Finding Short Paths on Simple Polytopes
Alexander E. Black, Raphael Steiner

TL;DR
This paper proves that finding shortest paths on simple polytopes and related problems like polytope diameter are NP-hard, but also shows that small extended formulations enable polynomial-time path finding.
Contribution
It resolves several open problems by proving NP-hardness of shortest path and diameter computations on simple polytopes, and introduces a positive result on extended formulations.
Findings
Computing shortest monotone paths on simple polytopes is NP-hard.
Determining the diameter of a simple polytope is NP-hard.

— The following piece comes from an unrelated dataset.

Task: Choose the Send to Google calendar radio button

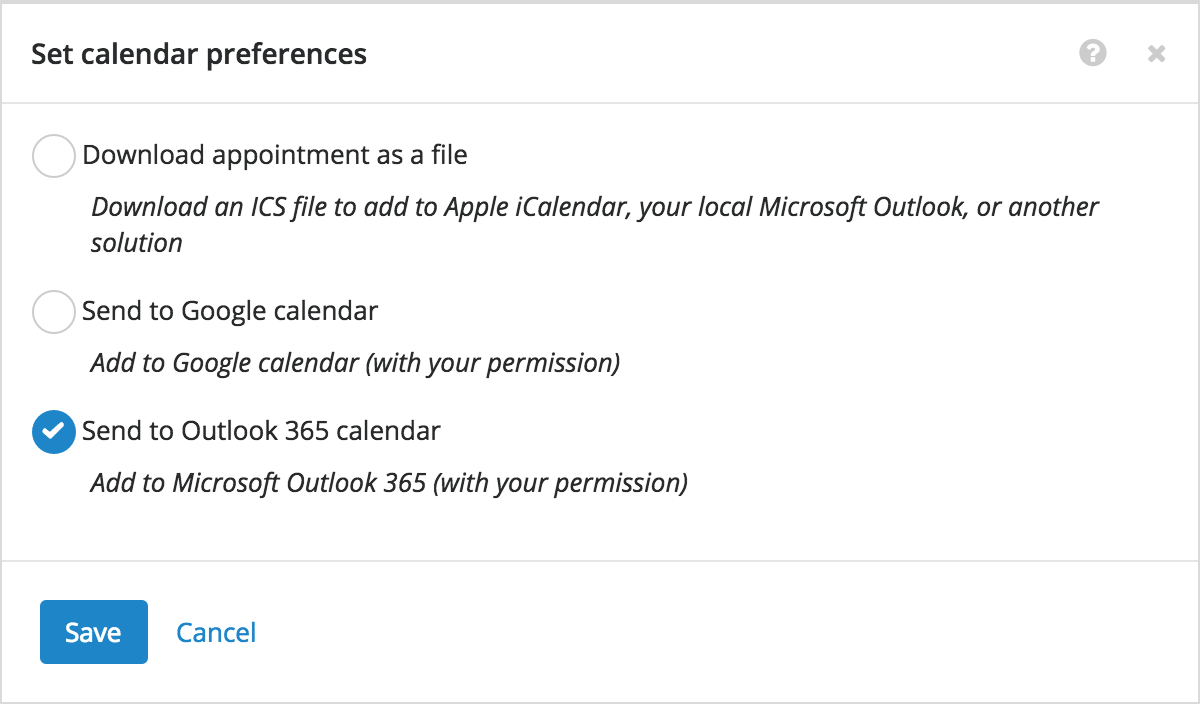Action: (54, 312)
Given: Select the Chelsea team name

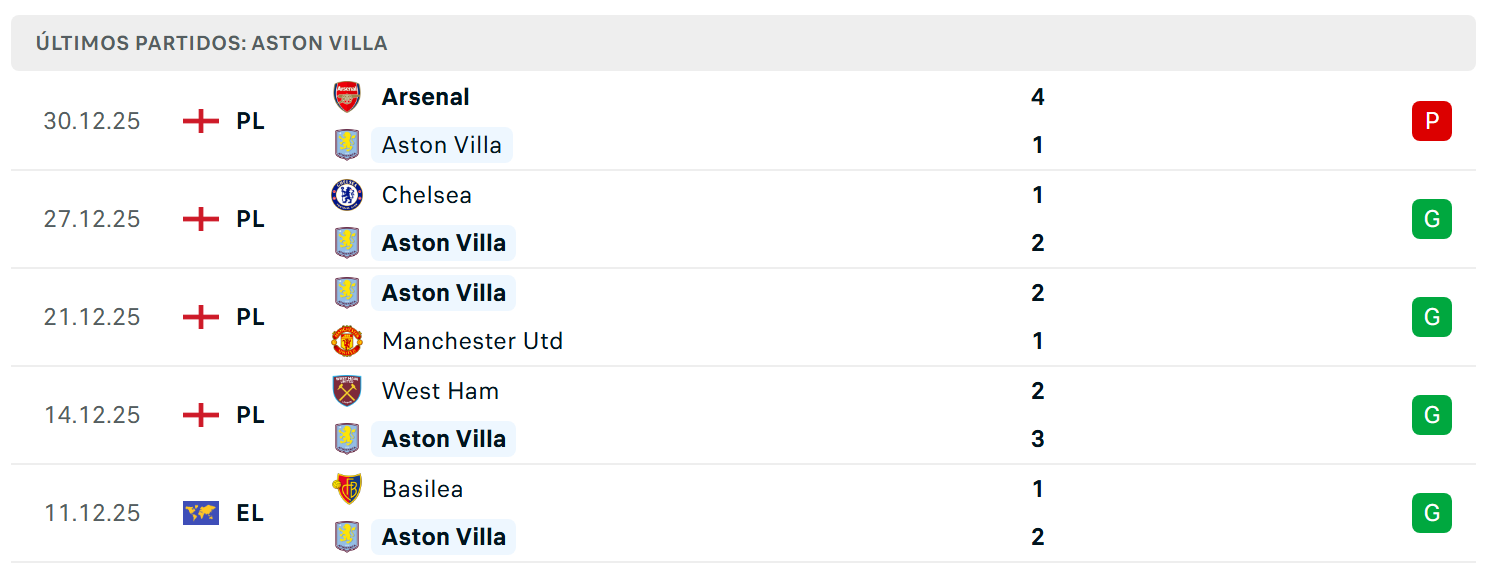Looking at the screenshot, I should point(427,195).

Small extended formulations allow polynomial-time shortest path computations.
Abstract
We prove that computing a shortest monotone path to the optimum of a linear program over a simple polytope is NP-hard, thus resolving a 2022 open question of De Loera, Kafer, and Sanit\`a. As a consequence, finding a shortest sequence of pivots to an optimal basis with the simplex method is NP-hard. In fact, we show this is NP-hard already for fractional knapsack polytopes. By applying an additional polyhedral construction, we show that computing the diameter of a simple polytope is NP-hard, resolving a 2003 open problem by Kaibel and Pfetsch. Finally, on the positive side we show that every polytope has a small, simple extended formulation for which a linear length path may be found between any pair of vertices in polynomial time building upon a result of Kaibel and Kukharenko.